Закону противостоит не свобода, но правило; так же и причинности противостоит не индетерминация, но обязательство — не линейное сцепление и не какое-то там расцепление (романтический бред сошедшей с катушек причинности), но обратимое сцепление, которое, неумолимо захватывая один знак за другим, свершает свой цикл (вспомним обмен браслетами и ракушками у полинезийцев), обходя стороной начало и опуская конец. Цикл обязательств — не код. Мы смешиваем обязательство в строгом, ритуальном, незапамятном смысле слова, который оно имеет в циклическом коловращении людей и вещей, с обезличенным принуждением законов и кодов, правящих нами под обратным знаком свободы.

В чистом номадическом случае Делёза, в его "идеальной игре" налицо лишь полная диссоциация и лопнувшая причинность. Но не слишком ли большая натяжка — отсекать игру от ее правила с целью выделить некую радикальную, утопическую форму игры? С той же натяжкой, или с той же легкостью, случай отсекается от того, что его определяет, — от объективного вычисления серий и вероятностей, становясь лейтмотивом идеальной индетерминации, идеального желания, образованного бесконечной случайностью неисчислимых серий. Почему же тогда останавливаться на сериях? Почему не заменить их броуновым движением в чистом виде? А дело в том, что броуново движение, давно уже ставшее как бы физической моделью радикального желания, имеет свои законы, и это не игра.

Экстраполировать случай во все стороны под видом "идеальной игры", не обобщая одновременно правила игры, — это ведь такая же точно фантазия, как и радикализовать желание путем изгнания из него всякой нехватки и всякого закона. Объективный идеализм "идеальной игры" — и субъективный идеализм желания.
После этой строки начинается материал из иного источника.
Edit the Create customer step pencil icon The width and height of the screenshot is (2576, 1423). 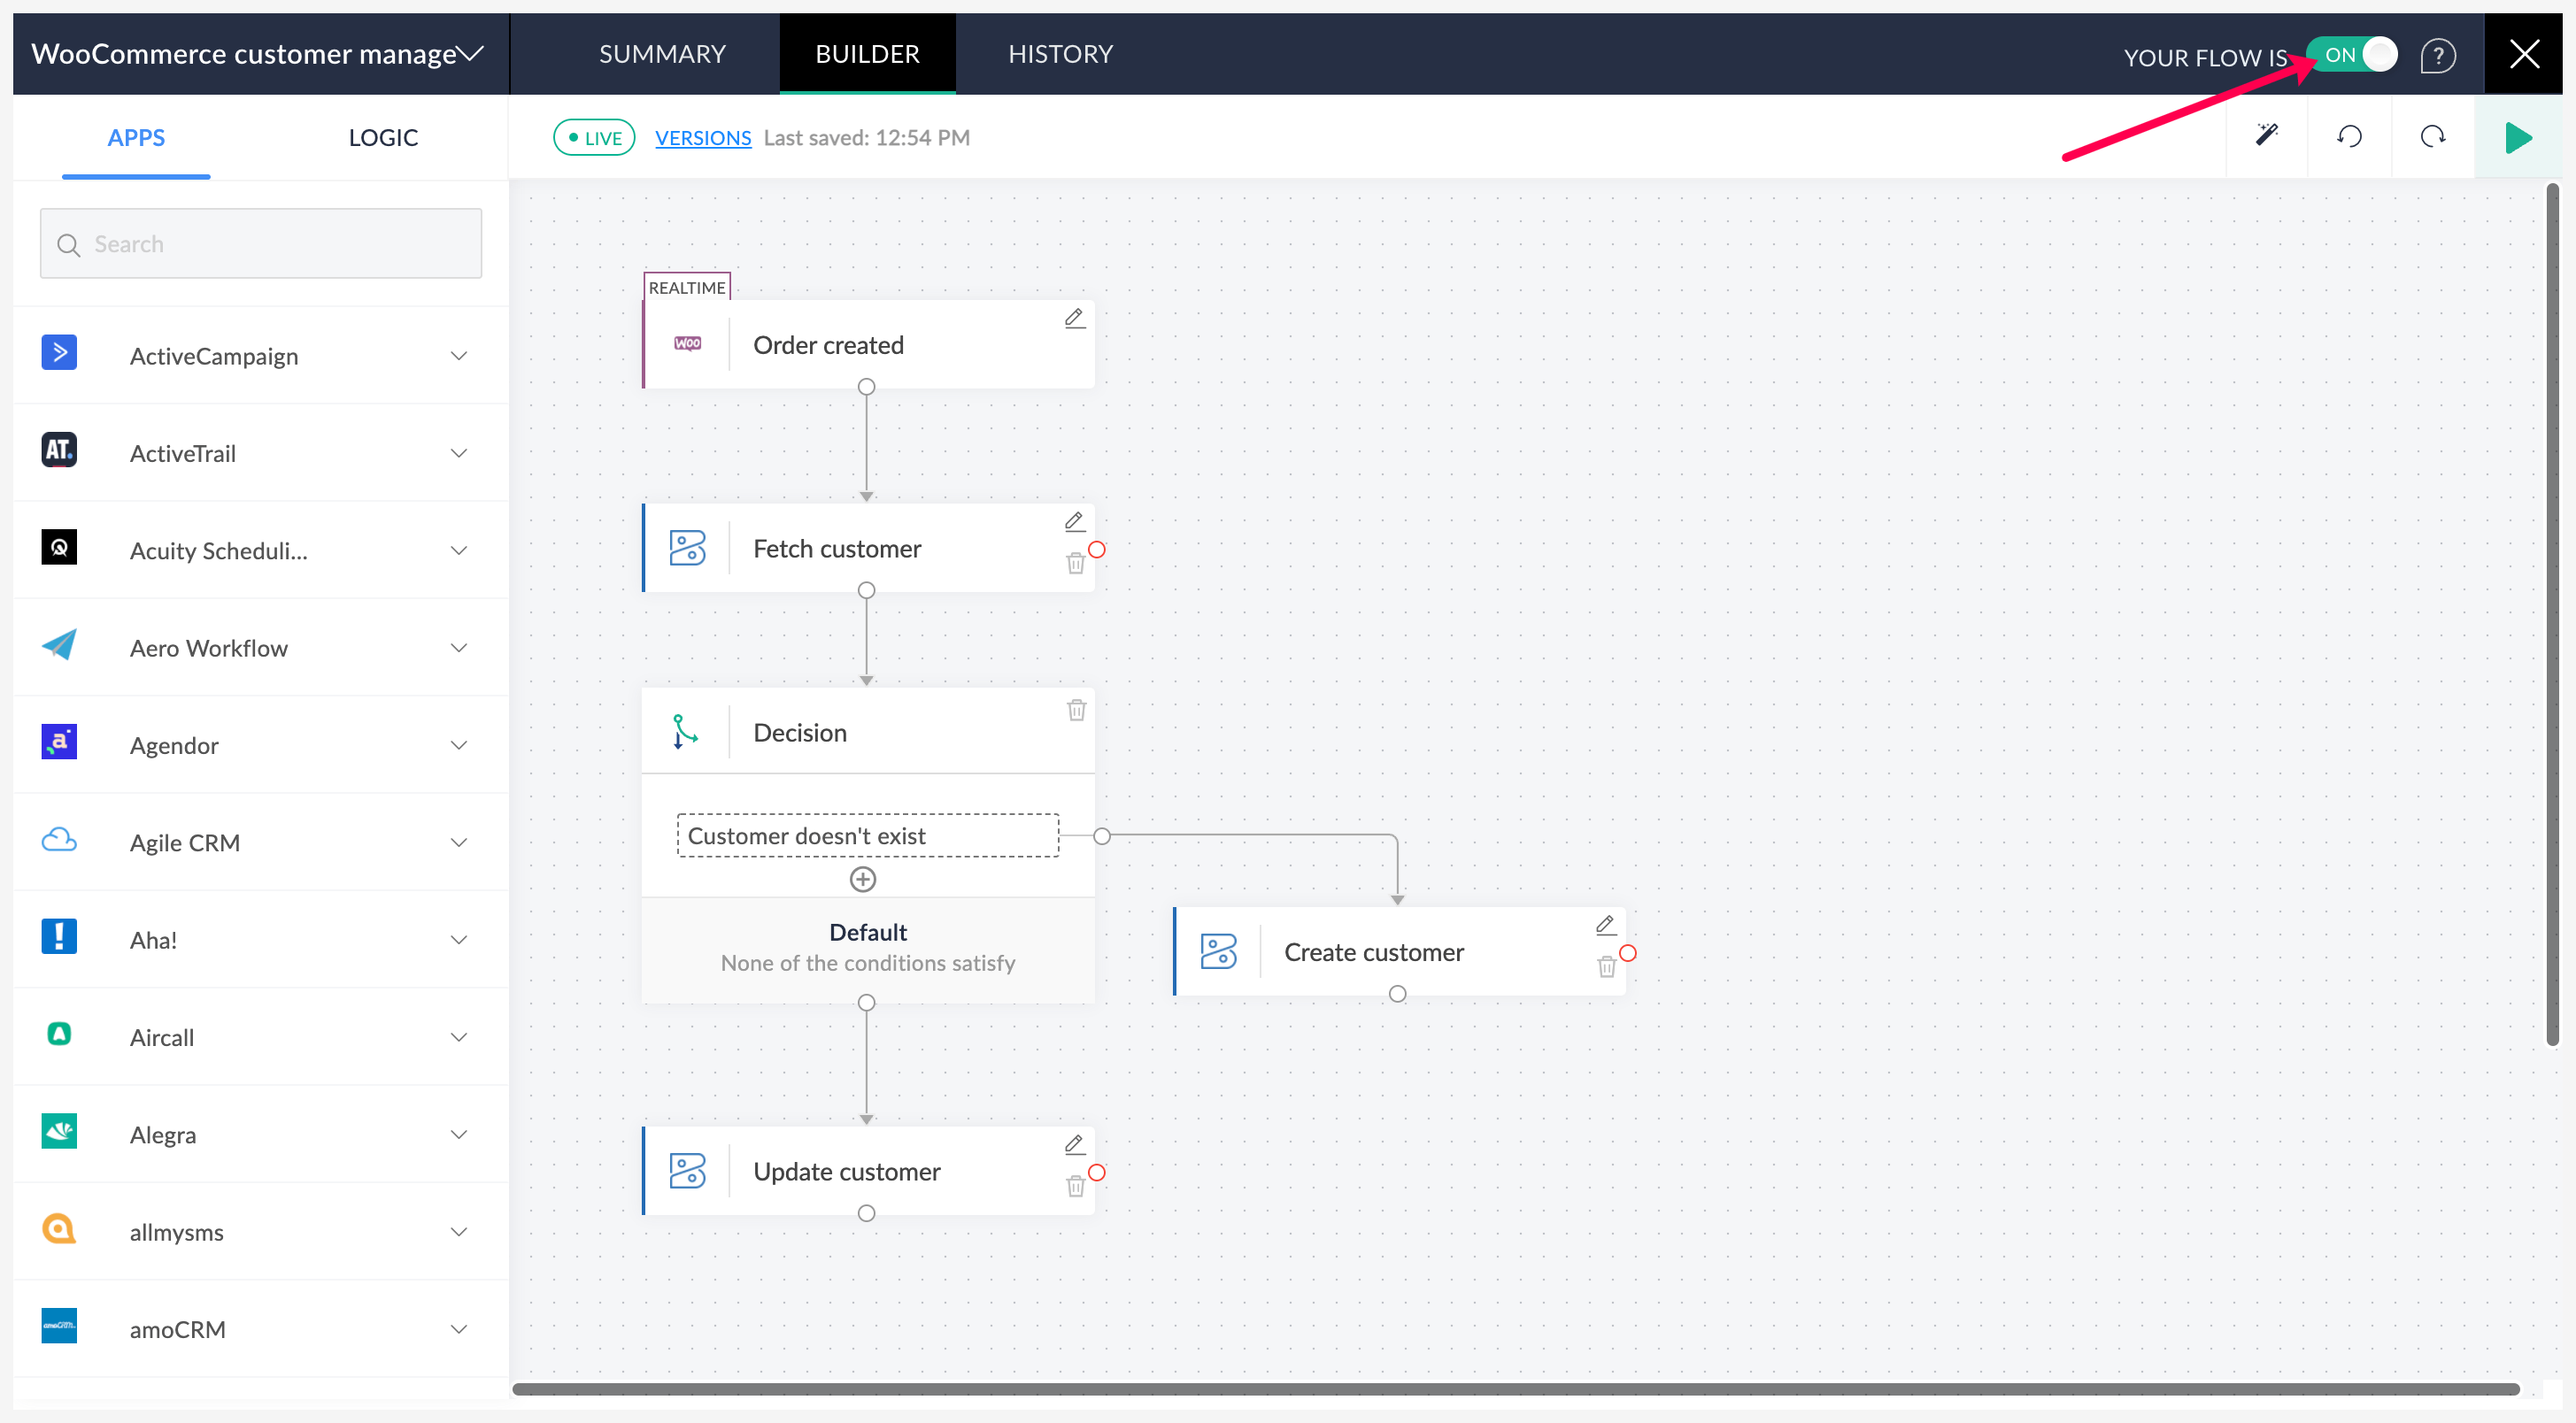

Игра — система без противоречий, без внутренней негативности. Поэтому ее трудно высмеять. Игру невозможно спародировать, потому что вся ее организация пародийна. Правило играет роль пародийного симулякра закона. Не инверсия и не подрыв, но симулятивная реверсия закона. Игровое удовольствие двойственно: с одной стороны, в игре исчезают время и пространство, уступая место зачарованной сфере неразрушимой формы взаимности — соблазн в чистом виде; с другой — разыгрывается пародия на реальность, происходит формальная эскалация требований закона.
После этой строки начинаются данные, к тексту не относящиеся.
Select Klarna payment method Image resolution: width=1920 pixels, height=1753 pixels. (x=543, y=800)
Подчиниться, со всей непреклонностью добродетели, данностям случая и нелепости правила — возможна ли лучшая пародия на этику ценности? Возможна ли лучшая пародия на ценности труда, производства, экономии, расчета, чем понятия заклада и вызова, чем безнравственность фантастической неравноценности ставки и возможного выигрыша (или проигрыша, столь же безнравственного)? Есть ли лучшая пародия на понятия договора и обмена, чем этот магический сговор, эта затея по агонистическому обольщению случая и партнеров, эта форма дуального обязательства в отношении к правилу? Возможно ли лучшее опровержение всех наших моральных и социальных ценностей — воли, ответственности, равенства и справедливости, — чем эта экзальтация счастливого и злополучного, чем это ликование от игры на равных с судьбой, не знающей и не требующей никаких оправданий? Существует ли лучшая пародия на все наши идеологии свободы, чем эта страсть правила?

И возможна ли лучшая пародия на саму социальность, чем та неотвратимая логика предначертанности и симуляции социального в игре, о которой повествует рассказчик новеллы Борхеса "Лотерея в Вавилоне"?

"Я уроженец умопомрачительной страны, где лотерея стала существенным элементом реальности", — так начинается рассказ об обществе, в котором лотерея поглотила все прочие институции. Первоначально то была не более чем плебейская по характеру игра, в которую можно было лишь выиграть. Скоро она наскучила, так как "не была обращена ко всей гамме душевных способностей человека, только к надежде". Тогда игру попытались реформировать: в список счастливых номеров внесли небольшое количество несчастливых, и невезучему жребий присуждал уплату значительного штрафа. Именно это новшество радикально изменило ситуацию, поскольку развеяло иллюзию экономической целесообразности игры. Отныне игра явилась в чистом своем виде, и умопомрачение, завладевшее вавилонским обществом, не знало более границ. Теперь по жребию могло выпасть все что угодно, лотерея сделалась тайной, бесплатной и всеобщей, всякий свободный человек автоматически становился участником священных жеребьевок, совершавшихся каждые шестьдесят ночей и определявших судьбу его вплоть до следующего розыгрыша. Счастливый розыгрыш мог сделать его богачом, магом, даровать обладание желанной женщиной, несчастливый мог накликать на него увечье или смерть.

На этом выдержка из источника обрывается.